- [ABOUT THIS TASK]:
The answer must be every line of the records below that holds the word "computer".

START INPUT

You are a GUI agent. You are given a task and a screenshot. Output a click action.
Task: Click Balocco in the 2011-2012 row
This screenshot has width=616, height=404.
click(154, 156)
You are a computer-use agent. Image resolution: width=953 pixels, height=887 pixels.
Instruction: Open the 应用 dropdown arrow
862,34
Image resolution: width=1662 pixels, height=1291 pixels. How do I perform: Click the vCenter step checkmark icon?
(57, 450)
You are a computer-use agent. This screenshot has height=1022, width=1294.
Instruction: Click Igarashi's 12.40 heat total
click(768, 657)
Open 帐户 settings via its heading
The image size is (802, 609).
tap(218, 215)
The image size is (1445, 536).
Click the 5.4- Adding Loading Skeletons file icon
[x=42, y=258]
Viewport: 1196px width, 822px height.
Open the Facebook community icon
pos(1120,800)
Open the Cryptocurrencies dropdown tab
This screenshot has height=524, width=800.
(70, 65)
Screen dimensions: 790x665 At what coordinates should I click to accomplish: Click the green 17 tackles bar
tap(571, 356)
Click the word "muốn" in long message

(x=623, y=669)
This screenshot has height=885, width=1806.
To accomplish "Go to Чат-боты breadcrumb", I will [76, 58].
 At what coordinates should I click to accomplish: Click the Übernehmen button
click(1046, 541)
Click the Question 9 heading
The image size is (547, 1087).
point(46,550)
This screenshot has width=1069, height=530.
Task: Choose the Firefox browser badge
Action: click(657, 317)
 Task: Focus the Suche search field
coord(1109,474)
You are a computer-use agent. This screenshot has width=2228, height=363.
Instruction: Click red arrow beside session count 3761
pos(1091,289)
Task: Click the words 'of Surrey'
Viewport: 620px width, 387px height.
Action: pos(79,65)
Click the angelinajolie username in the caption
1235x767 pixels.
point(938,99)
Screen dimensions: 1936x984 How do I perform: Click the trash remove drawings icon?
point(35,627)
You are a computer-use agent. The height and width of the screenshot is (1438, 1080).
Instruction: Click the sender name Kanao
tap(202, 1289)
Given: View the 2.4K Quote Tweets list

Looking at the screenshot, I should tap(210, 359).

END INPUT

- [WRITTEN SOLUTION]:
You are a computer-use agent. Image resolution: width=953 pixels, height=887 pixels.
You are a computer-use agent. This screenshot has height=1022, width=1294.
You are a computer-use agent. This screenshot has width=2228, height=363.
You are a computer-use agent. The height and width of the screenshot is (1438, 1080).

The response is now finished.